## SUPPLIED MATERIAL:

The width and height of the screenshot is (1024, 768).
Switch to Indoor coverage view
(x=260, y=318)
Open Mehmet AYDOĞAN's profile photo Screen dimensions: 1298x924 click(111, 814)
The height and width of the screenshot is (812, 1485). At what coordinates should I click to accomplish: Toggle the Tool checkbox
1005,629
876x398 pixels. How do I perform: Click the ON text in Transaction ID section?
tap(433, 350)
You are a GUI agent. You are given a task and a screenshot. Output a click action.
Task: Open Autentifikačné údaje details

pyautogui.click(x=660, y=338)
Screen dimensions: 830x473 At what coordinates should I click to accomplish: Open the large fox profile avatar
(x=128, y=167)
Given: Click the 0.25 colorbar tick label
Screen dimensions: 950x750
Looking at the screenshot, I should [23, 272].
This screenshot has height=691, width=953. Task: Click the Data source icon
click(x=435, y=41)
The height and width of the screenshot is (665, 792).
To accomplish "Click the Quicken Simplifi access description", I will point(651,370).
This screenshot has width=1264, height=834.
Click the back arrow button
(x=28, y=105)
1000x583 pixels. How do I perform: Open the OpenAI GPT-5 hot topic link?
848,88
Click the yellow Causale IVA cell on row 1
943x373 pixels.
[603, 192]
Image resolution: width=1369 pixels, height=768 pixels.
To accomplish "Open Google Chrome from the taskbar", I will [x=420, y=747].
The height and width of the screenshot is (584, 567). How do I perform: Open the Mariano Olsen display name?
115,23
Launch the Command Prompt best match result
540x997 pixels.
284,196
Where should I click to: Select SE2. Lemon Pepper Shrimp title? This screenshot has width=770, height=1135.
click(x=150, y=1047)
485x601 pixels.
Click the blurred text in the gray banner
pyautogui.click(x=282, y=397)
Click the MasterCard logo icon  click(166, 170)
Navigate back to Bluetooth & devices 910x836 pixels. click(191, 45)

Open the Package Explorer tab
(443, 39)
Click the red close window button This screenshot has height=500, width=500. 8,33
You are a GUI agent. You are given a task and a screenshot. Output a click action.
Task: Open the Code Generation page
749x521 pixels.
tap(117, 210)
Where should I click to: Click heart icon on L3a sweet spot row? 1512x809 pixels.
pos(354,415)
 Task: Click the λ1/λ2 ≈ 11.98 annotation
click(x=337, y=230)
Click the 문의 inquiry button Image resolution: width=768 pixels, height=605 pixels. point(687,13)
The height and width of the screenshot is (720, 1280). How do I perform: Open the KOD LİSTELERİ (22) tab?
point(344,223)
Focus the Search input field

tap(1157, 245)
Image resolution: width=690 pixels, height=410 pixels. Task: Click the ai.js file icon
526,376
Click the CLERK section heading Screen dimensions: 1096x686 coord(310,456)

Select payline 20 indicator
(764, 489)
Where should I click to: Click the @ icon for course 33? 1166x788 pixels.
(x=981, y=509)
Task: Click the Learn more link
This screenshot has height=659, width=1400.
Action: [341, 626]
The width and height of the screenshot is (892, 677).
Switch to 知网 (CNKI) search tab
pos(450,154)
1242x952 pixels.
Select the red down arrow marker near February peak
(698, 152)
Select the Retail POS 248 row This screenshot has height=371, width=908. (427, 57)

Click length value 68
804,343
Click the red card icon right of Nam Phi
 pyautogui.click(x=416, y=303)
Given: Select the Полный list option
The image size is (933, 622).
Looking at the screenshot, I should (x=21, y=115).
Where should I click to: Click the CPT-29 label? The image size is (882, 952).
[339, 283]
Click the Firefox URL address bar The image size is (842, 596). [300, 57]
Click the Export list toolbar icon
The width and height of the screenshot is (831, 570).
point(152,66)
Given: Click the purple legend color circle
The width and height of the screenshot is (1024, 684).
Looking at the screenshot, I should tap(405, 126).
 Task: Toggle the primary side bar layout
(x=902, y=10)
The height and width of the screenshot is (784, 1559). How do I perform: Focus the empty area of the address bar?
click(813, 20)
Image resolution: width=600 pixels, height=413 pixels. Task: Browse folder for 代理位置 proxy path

## WHAT IS REQUIRED:
Without altering a single word, repeat the material.

## SOLUTION FOR THIS PROBLEM:
The width and height of the screenshot is (1024, 768).
Switch to Indoor coverage view
(x=260, y=318)
Open Mehmet AYDOĞAN's profile photo Screen dimensions: 1298x924 click(111, 814)
The height and width of the screenshot is (812, 1485). At what coordinates should I click to accomplish: Toggle the Tool checkbox
1005,629
876x398 pixels. How do I perform: Click the ON text in Transaction ID section?
tap(433, 350)
You are a GUI agent. You are given a task and a screenshot. Output a click action.
Task: Open Autentifikačné údaje details

pyautogui.click(x=660, y=338)
Screen dimensions: 830x473 At what coordinates should I click to accomplish: Open the large fox profile avatar
(x=128, y=167)
Given: Click the 0.25 colorbar tick label
Screen dimensions: 950x750
Looking at the screenshot, I should [23, 272].
This screenshot has height=691, width=953. Task: Click the Data source icon
click(x=435, y=41)
The height and width of the screenshot is (665, 792).
To accomplish "Click the Quicken Simplifi access description", I will point(651,370).
This screenshot has width=1264, height=834.
Click the back arrow button
(x=28, y=105)
1000x583 pixels. How do I perform: Open the OpenAI GPT-5 hot topic link?
848,88
Click the yellow Causale IVA cell on row 1
943x373 pixels.
[603, 192]
Image resolution: width=1369 pixels, height=768 pixels.
To accomplish "Open Google Chrome from the taskbar", I will [x=420, y=747].
The height and width of the screenshot is (584, 567). How do I perform: Open the Mariano Olsen display name?
115,23
Launch the Command Prompt best match result
540x997 pixels.
284,196
Where should I click to: Select SE2. Lemon Pepper Shrimp title? This screenshot has width=770, height=1135.
click(x=150, y=1047)
485x601 pixels.
Click the blurred text in the gray banner
pyautogui.click(x=282, y=397)
Click the MasterCard logo icon  click(166, 170)
Navigate back to Bluetooth & devices 910x836 pixels. click(191, 45)

Open the Package Explorer tab
(443, 39)
Click the red close window button This screenshot has height=500, width=500. 8,33
You are a GUI agent. You are given a task and a screenshot. Output a click action.
Task: Open the Code Generation page
749x521 pixels.
tap(117, 210)
Where should I click to: Click heart icon on L3a sweet spot row? 1512x809 pixels.
pos(354,415)
 Task: Click the λ1/λ2 ≈ 11.98 annotation
click(x=337, y=230)
Click the 문의 inquiry button Image resolution: width=768 pixels, height=605 pixels. point(687,13)
The height and width of the screenshot is (720, 1280). How do I perform: Open the KOD LİSTELERİ (22) tab?
point(344,223)
Focus the Search input field

tap(1157, 245)
Image resolution: width=690 pixels, height=410 pixels. Task: Click the ai.js file icon
526,376
Click the CLERK section heading Screen dimensions: 1096x686 coord(310,456)

Select payline 20 indicator
(764, 489)
Where should I click to: Click the @ icon for course 33? 1166x788 pixels.
(x=981, y=509)
Task: Click the Learn more link
This screenshot has height=659, width=1400.
Action: [341, 626]
The width and height of the screenshot is (892, 677).
Switch to 知网 (CNKI) search tab
pos(450,154)
1242x952 pixels.
Select the red down arrow marker near February peak
(698, 152)
Select the Retail POS 248 row This screenshot has height=371, width=908. (427, 57)

Click length value 68
804,343
Click the red card icon right of Nam Phi
 pyautogui.click(x=416, y=303)
Given: Select the Полный list option
The image size is (933, 622).
Looking at the screenshot, I should (x=21, y=115).
Where should I click to: Click the CPT-29 label? The image size is (882, 952).
[339, 283]
Click the Firefox URL address bar The image size is (842, 596). [300, 57]
Click the Export list toolbar icon
The width and height of the screenshot is (831, 570).
point(152,66)
Given: Click the purple legend color circle
The width and height of the screenshot is (1024, 684).
Looking at the screenshot, I should tap(405, 126).
 Task: Toggle the primary side bar layout
(x=902, y=10)
The height and width of the screenshot is (784, 1559). How do I perform: Focus the empty area of the address bar?
click(813, 20)
Image resolution: width=600 pixels, height=413 pixels. Task: Browse folder for 代理位置 proxy path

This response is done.